| Text segment |
Installation view of This Is Not Here: Re 21, including Patricia Voulgaris’s piece (Courtesy of the artists, Efrem Zelony-Mindell and Re: Art Show)
Yet, while cutting up the body can be a means to maintain agency, this fracturing can also reflect the overarching anxiety in the exhibition. Fracturing can also act as a reminder of of Lacan’s foreboding notion of the “fragmented body,” which threatens the fragile singular ego. A part of the mirror stage, Lacan theorizes that the fragmented body, manifested in “images of castration, emasculation, mutilation, dismemberment, dislocation, evisceration, devouring, bursting open of the body,” continues to haunt the ego through dreams and nightmares. This notion of uneasy fragmentation can be seen in works like Patricia Voulgaris’s installation that juxtaposes a cloaked figure with only a bare leg and hand exposed with a stand from a rope barrier that is similarly draped with a cloth. Not only does Voulgaris’s installation conflate the animate with the inanimate, but her photograph, with its eerily aesthetically dismembered limbs, recalls Lacan’s fragmented body.
Not only is Lacan’s fragmented body in reference to the physical, but it also deals with an unsettling amalgamation of desires. As he writes, “He [the subject] is originally an inchoate collection of desires–there you have the true sense of the expression fragmented body,” which is reminiscent of Meredith Sands’s painting. Her work portrays disembodied hands, like Stamm’s Causes, but here, they grab at a lump of blemish-riddled flesh, which may be breasts. Sand’s painting is nearly abstract, abject and strangely unnerving. The opposite of erotic, the work instead exudes a sense of the infantile–a return to childish things like an infant desperately reaching for its mother’s milk.

Installation view of This Is Not Here: Re 21 (Courtesy of the artists, Efrem Zelony-Mindell and Re: Art Show)
However, this fractured precarity and anxiety, whether about the body or society as a whole, that pervades the exhibition doesn’t mean there aren’t moments of transportation and transcendence, even in unlikely places. They can be found in the glittering pieces of kitsch (not to mention creepy dolls) captured by Gregg Evans and the fringed fantasy of Fabrizio Albertini’s photograph. In particular, Sarah E. Brook’s inclusion gestures toward a more pleasurable and calm elsewhere. A wall-mounted work, Brook’s installation is, on its surface, wholly simplistic–a multilayered triangle with a ruddy red circle in the center that appears like a sunrise or sunset in nature. And yet, it introduces a welcome sense of relief within the frantic exhibition. You find yourself, dreaming of escape and taking utopian visions where you can get them, even if it includes staring through to a blank white wall.

| Collected material |
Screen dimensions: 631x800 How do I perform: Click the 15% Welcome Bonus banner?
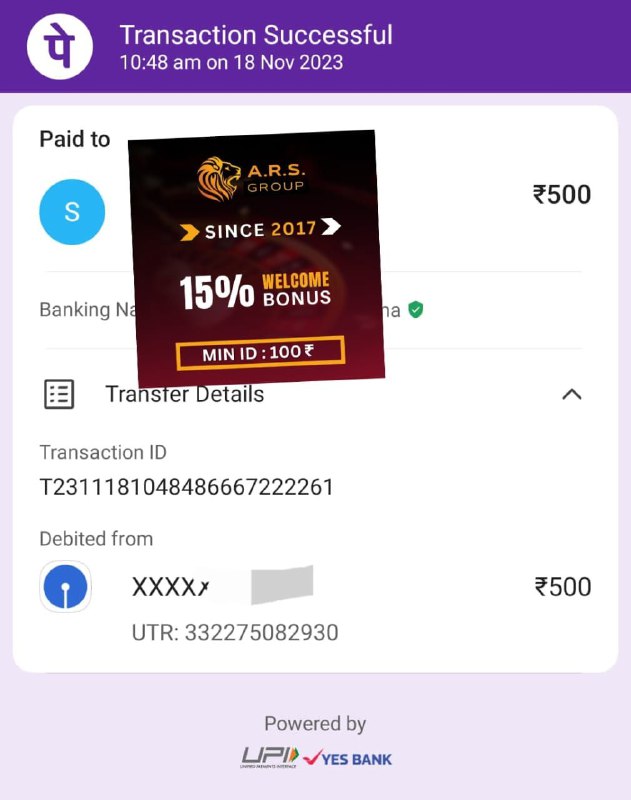[x=255, y=291]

| Work instructions |
Copy the exhibition review word for word, from "Not only is" through "its mother’s milk.". The material was taken from a different source than the exhibition review.

| Answer section |
Not only is Lacan’s fragmented body in reference to the physical, but it also deals with an unsettling amalgamation of desires. As he writes, “He [the subject] is originally an inchoate collection of desires–there you have the true sense of the expression fragmented body,” which is reminiscent of Meredith Sands’s painting. Her work portrays disembodied hands, like Stamm’s Causes, but here, they grab at a lump of blemish-riddled flesh, which may be breasts. Sand’s painting is nearly abstract, abject and strangely unnerving. The opposite of erotic, the work instead exudes a sense of the infantile–a return to childish things like an infant desperately reaching for its mother’s milk.